I have an OKD cluster with GlusterFS as a storage class and Heketi as a frontend. Everything works fine till destroy of the Heketi database. How I can’t make any changes to the storage, I can’t add new persistent volume or remove existing ones. GlusterFS still works fine serving existing persistent volumes to pods.
I tried to recreate Heketi database with loading topology file but I think that Heketi is trying to create physical volume on LVM on device that already contains LVM with working GlusterFS. When I try to load topology I see following line in Heketi logs:
(kubeexec) DEBUG 2021/01/23 17:04:39 heketi/pkg/remoteexec/log/commandlog.go:34:log.(*CommandLogger).Before: Will run command (/usr/sbin/lvm pvcreate -qq --metadatasize=128M --dataalignment=256K '/dev/sdb') on (pod:glusterfs-storage-vdm96 c:glusterfs ns:glusterfs (from host:okd-admdev-compute1 selector:glusterfs-node))
Heketi client hanging on adding device to cluster and then got a timeout.

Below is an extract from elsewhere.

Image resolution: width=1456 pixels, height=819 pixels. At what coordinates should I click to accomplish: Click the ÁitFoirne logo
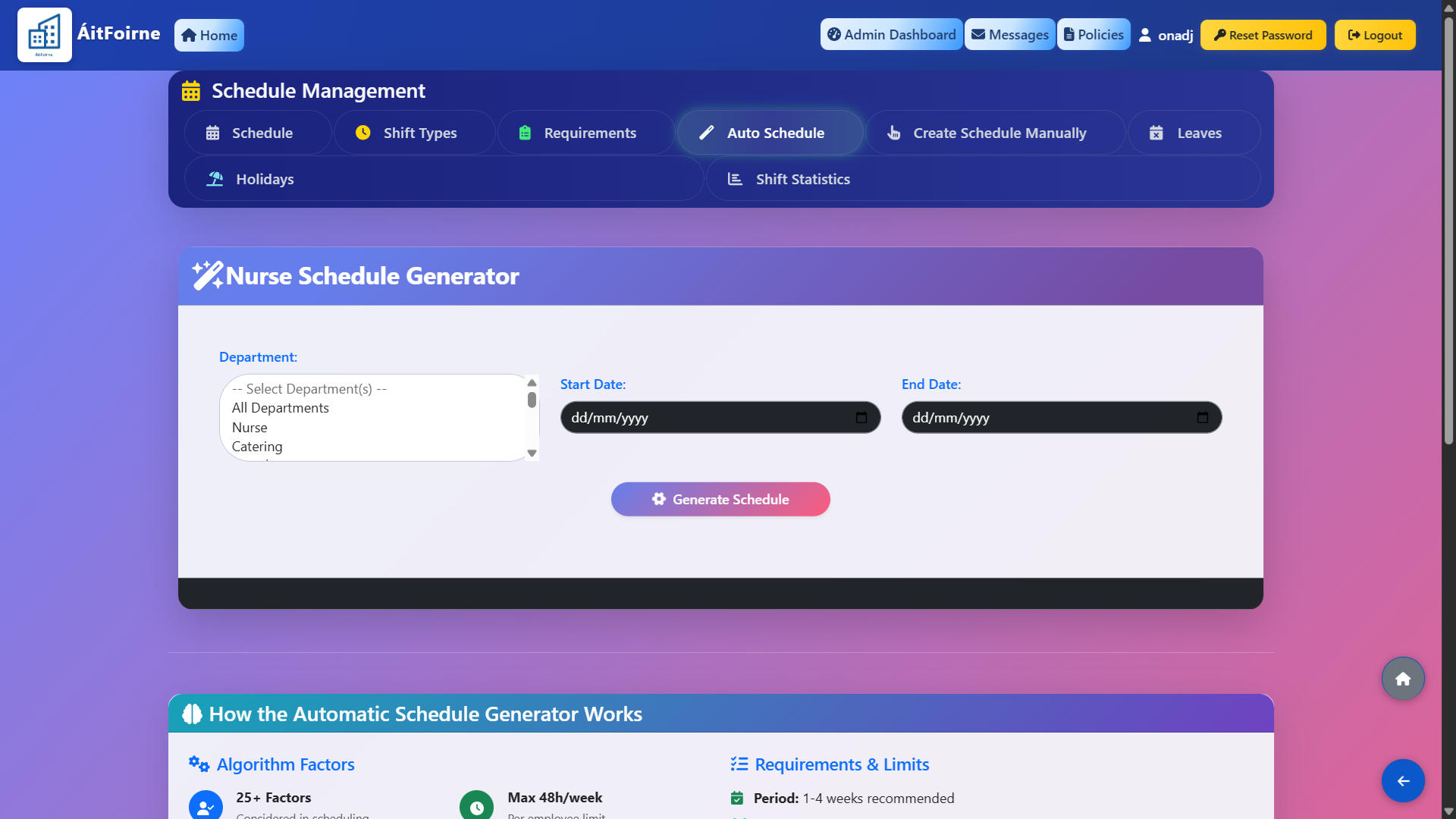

(root@heketi-storage-12-wn652 tmp)# heketi-cli topology load --json=topo.json Creating cluster ... ID: 6a65d3bce35760e5075db0cae6ed8e7e Allowing file volumes on cluster. Allowing block volumes on cluster. Creating node okd-admdev-compute1 ... ID: 7da6b2b1e4f9a723cfd769618ef36a51 Adding device /dev/sdb ... Unable to add device: Initializing device /dev/sdb failed (failed to check device contents): timeout Creating node okd-admdev-compute2 ... ID: e63f5366838492219a8f929ee4cc67a7 Adding device /dev/sdb ...
How to recreate Heketi database without reinitializing devices and reuse devices with existing data?